Магистр отпустил занавесь, следя, как плотная ткань падает, отсекая обрамлённую морозными узорами зимнюю панораму. Красивый всё-таки город Лаэссэ. Город тысячи предательств.
В конце концов, красоте нет необходимости хранить верность.
Тэйон развернул кресло, привычно откидываясь на спинку и сплетая пальцы в пирамиду. По губам скользнула всегдашняя уверенная, почти сонная улыбка голодного тигра, на лице появилось выражение вежливого интереса. Ему даже удалось вежливо поклониться, когда из отбрасываемых магическими светильниками теней соткалась высокая фигура. «Там лежат маски, которые мы наденем…»
Забавно, но в ней не было ни малейшего сходства с покинувшей комнату принцессой. Пройдут десятилетия, прежде чем Шаэтанна Нарунг сможет хотя бы приблизиться к ауре загадочности, власти и глубины, излучаемой этой женщиной. Прежде чем обещание стали сменится настоящей сталью.
— Мой господин?
— Я ожидал Вас, моя лэри.
Но он не ожидал, что она будет сегодня так убийственно прекрасна. Таш всегда была и прекрасной, и убийственной, но именно сейчас, как никогда ранее, били в глаза излучаемые ею чувственность и смертельная угроза.
Встречный ветер, знал ли Ракшас, что за стихию он выпускал на свободу, когда сохранил жизнь этой женщине? Скорее всего. Тэйон ведь неплохо представлял, что сделал, выпустив отсюда живой Шаэтанну.
Адмирал д’Алория гибко скользнула вперёд, протянула руку, отбросив сразу с полдюжины пунктов протокола, произнесла с чуть хрипловатой искренностью:
— Я беспокоилась о Вас, Тэйон.
Поймала его взгляд, беспокойно вглядываясь в лицо, ища… Холод. Холод. Холод.
Где-то под покровом арктических льдов, так глубоко, что даже звёздный взгляд не мог проникнуть в эти бездны, ворочались, ища выхода, ураганные вихри. Стихийная магия, неверная магия…
— Это крайне трогательно с Вашей стороны, лэри. — Тэйон заставил свой голос звучать нейтрально, хотя с каждой минутой самообладание давалось ему всё труднее.
Халиссийский этикет был крайне жесток в том, что он мог сказать и сделать в данной ситуации. Замкнутое сообщество кланов породило культуру, ориентированную на сохранение хрупкого внутрисемейного мира. Дикая природа тотемных зверей, жившая в каждом вере и каждой верее, слишком сильно осложняла танец человеческих взаимоотношений.
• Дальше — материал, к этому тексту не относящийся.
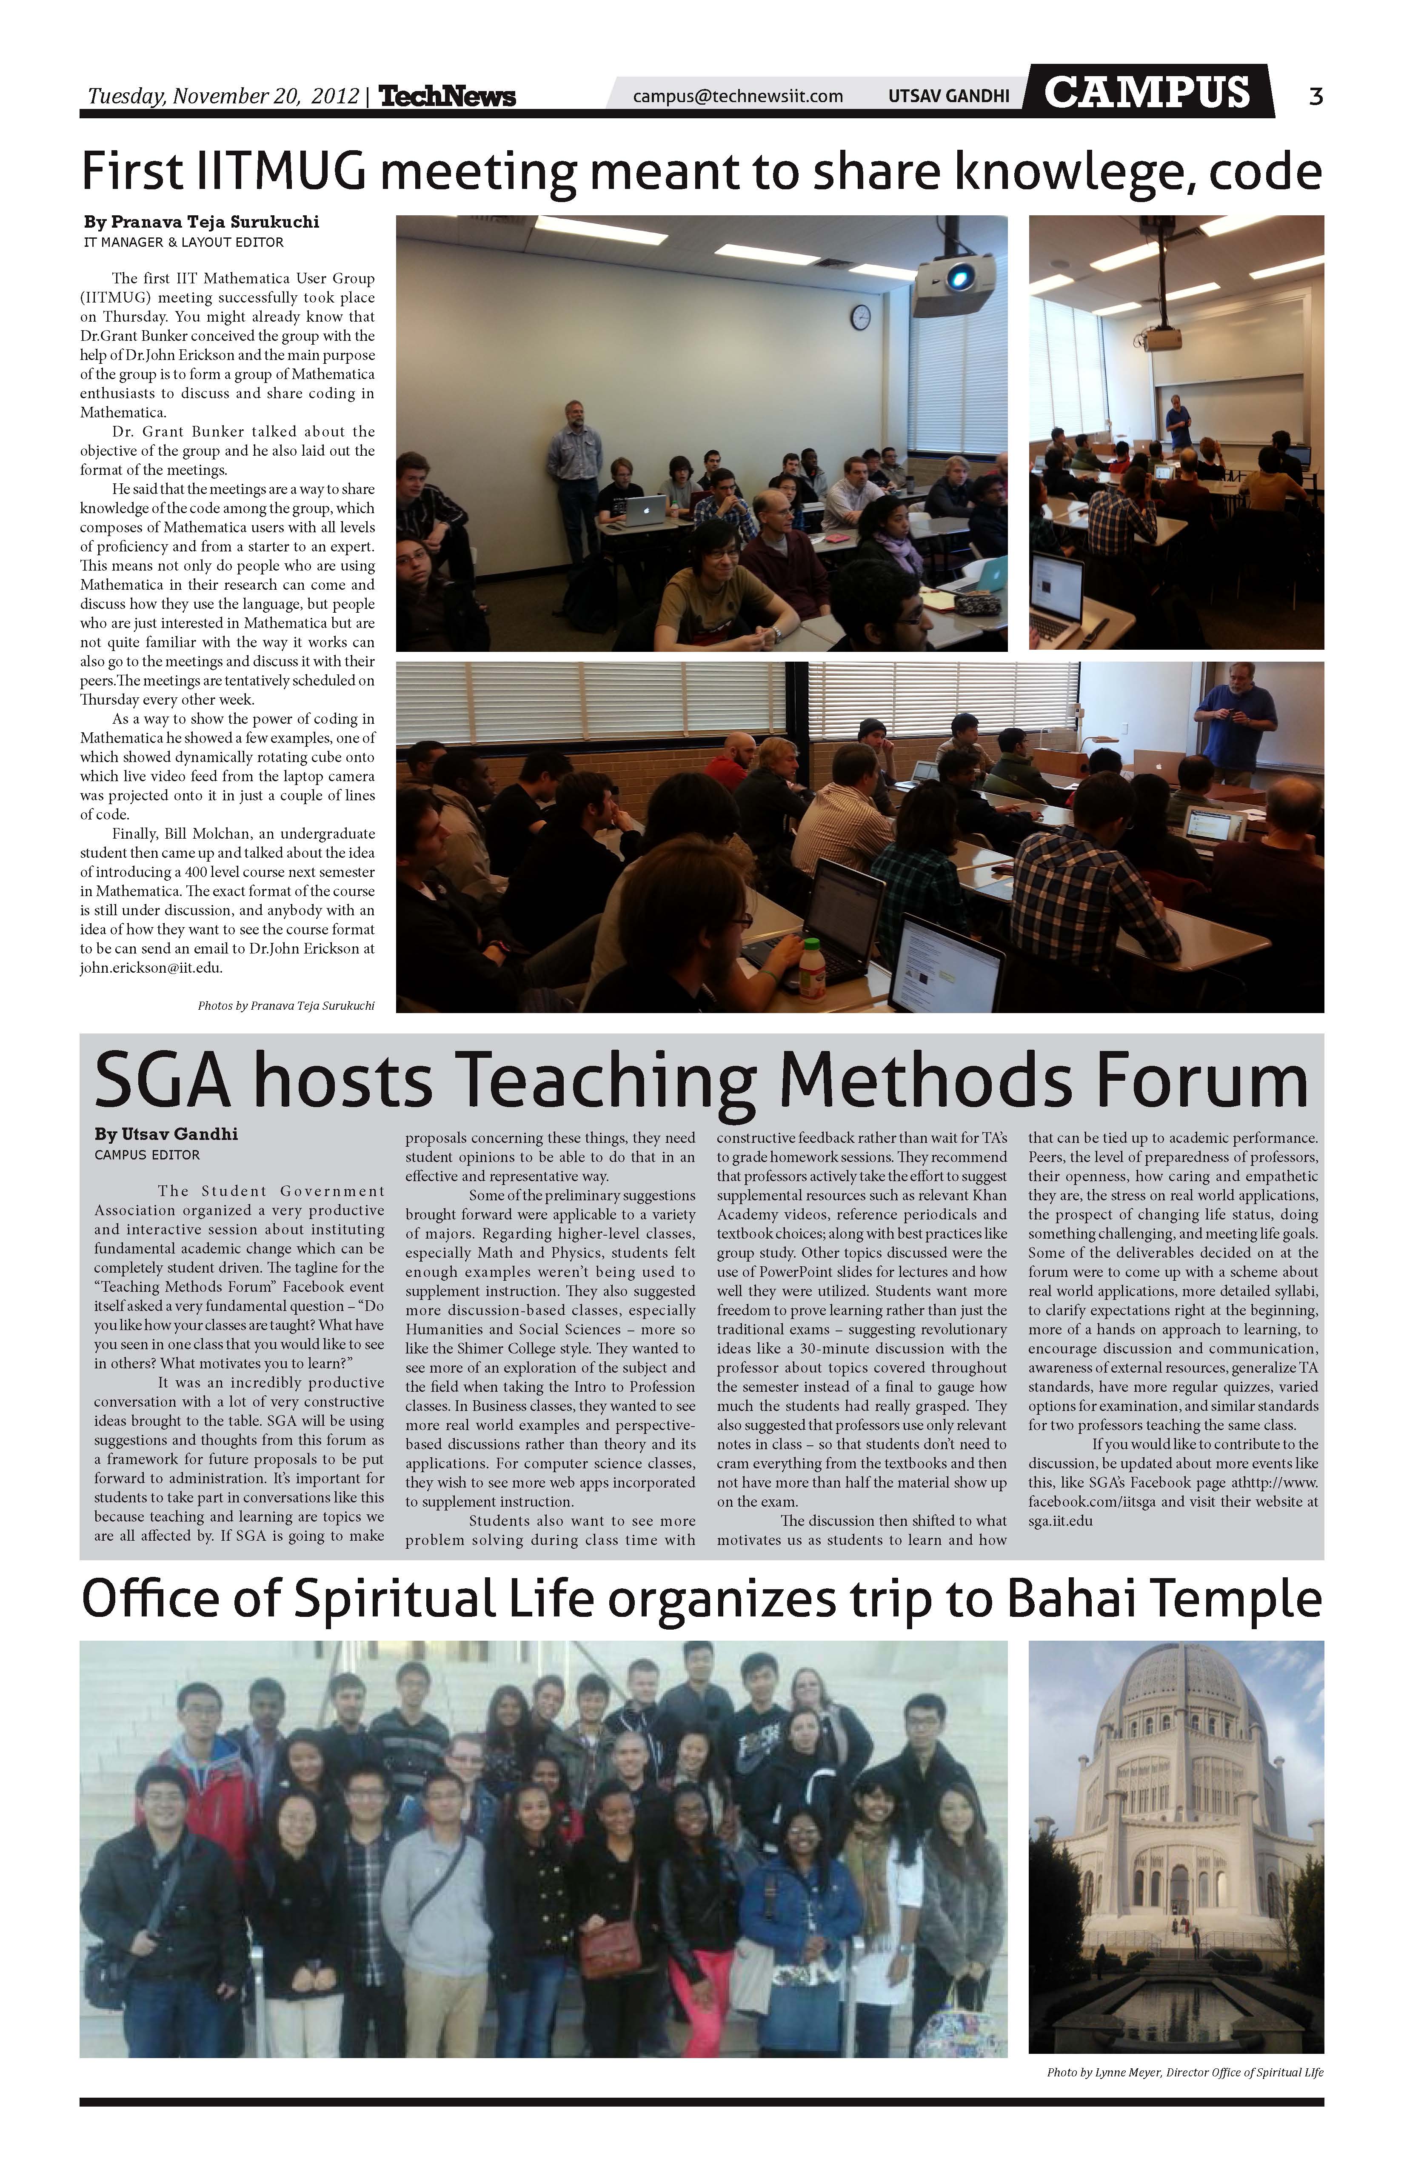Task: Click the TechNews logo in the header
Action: (447, 96)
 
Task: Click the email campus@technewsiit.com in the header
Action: (738, 96)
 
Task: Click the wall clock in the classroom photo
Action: (861, 317)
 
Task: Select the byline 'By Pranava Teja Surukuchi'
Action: (202, 222)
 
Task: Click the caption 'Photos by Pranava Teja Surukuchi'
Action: (285, 1006)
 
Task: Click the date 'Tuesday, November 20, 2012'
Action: (223, 96)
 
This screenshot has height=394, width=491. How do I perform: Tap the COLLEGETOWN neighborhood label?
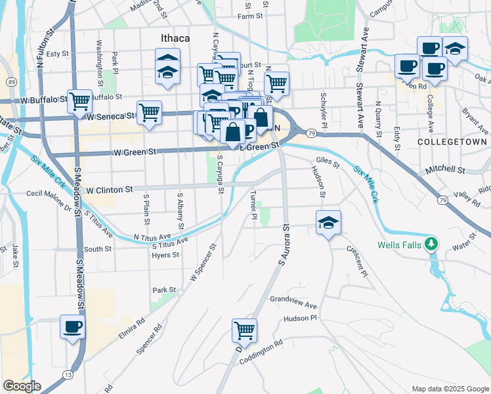coord(452,142)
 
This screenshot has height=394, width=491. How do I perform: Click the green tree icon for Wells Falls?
coord(431,244)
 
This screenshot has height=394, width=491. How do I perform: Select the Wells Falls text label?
coord(400,245)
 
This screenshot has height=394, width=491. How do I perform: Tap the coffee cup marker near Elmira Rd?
coord(72,326)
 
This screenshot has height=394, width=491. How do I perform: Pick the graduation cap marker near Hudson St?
coord(328,223)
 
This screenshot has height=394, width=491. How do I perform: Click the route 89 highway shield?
coord(12,81)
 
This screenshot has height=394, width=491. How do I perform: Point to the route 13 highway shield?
coord(68,374)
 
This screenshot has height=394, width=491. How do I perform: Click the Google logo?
coord(22,386)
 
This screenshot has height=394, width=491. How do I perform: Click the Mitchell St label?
coord(445,169)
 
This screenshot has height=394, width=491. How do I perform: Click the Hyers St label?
coord(161,255)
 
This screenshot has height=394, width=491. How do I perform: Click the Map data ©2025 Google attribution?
coord(450,389)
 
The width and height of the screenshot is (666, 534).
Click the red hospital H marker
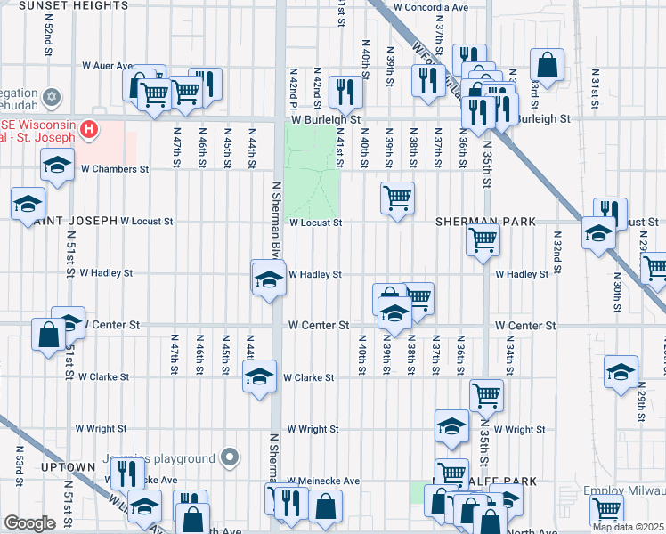click(88, 130)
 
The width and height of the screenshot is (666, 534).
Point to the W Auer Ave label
click(107, 65)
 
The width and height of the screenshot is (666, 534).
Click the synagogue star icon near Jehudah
click(52, 95)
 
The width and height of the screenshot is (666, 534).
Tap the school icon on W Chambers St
click(57, 165)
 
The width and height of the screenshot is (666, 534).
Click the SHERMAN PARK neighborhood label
click(485, 221)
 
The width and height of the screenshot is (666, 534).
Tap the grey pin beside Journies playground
click(230, 458)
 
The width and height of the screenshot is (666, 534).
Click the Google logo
click(29, 523)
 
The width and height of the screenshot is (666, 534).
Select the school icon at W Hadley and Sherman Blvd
click(267, 280)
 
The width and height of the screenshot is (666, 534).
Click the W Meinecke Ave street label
click(323, 481)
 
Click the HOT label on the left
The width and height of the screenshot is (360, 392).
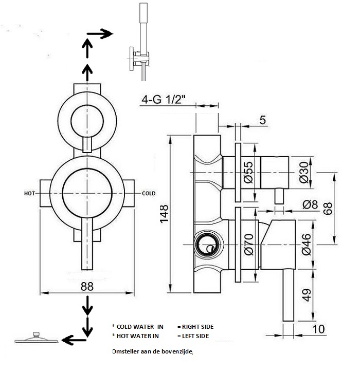pyautogui.click(x=30, y=193)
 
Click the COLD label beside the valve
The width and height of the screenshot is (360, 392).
pyautogui.click(x=148, y=193)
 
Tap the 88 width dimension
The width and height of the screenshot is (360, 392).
pyautogui.click(x=87, y=286)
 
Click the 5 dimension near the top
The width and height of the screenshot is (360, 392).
pyautogui.click(x=262, y=120)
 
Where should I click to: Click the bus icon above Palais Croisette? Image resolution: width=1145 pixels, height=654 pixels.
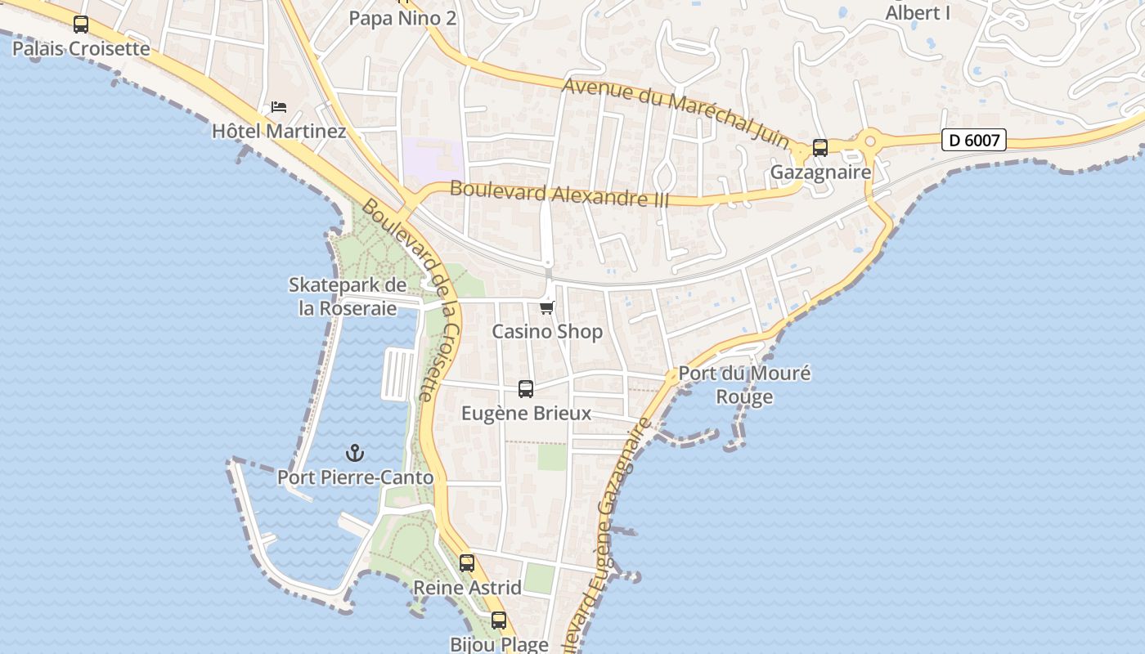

Чем ближе тебе человек, чем глубже он затрагивал твои эмоции, тем больше была опасность сорваться. Оборотни мало что контролировали так жёстко, как общение с себе подобными, и превыше всего — с членами своей семьи. Этикет в разговоре генетических партнёров сковывал слова и жесты, грубость была немыслима. Высокородные кланники предпочитали не высказывать в лицо друг другу вещей, которых не могли потом простить. Быть может, потому, что прощать не умели.
Тэйон не мог даже повысить голос. Не имел права. Есть вещи, которые должны оставаться нерушимыми, сколь бы тщательно ни была подорвана основа, на которой они покоились.
«…там лежат маски, которые наденут нас».
Пальцы женщины скользнули по его щеке — осторожное и в то же время властное движение. Самыми кончиками, так, чтобы даже халиссиец не смог увидеть в жесте угрозы, пусть даже ножны у них на запястьях были совершенно одинаковыми. В глубине полночных зрачков мерцали золотые звёзды.
— Вы бесподобны сегодня, моя лэри.
Простота чёрной формы несла в себе элегантность. Сложные, перевитые наподобие тяжёлой тёмной короны косы, в которых он лишь теперь заметил блеск чёрных бриллиантов. Опустошающая чувственность.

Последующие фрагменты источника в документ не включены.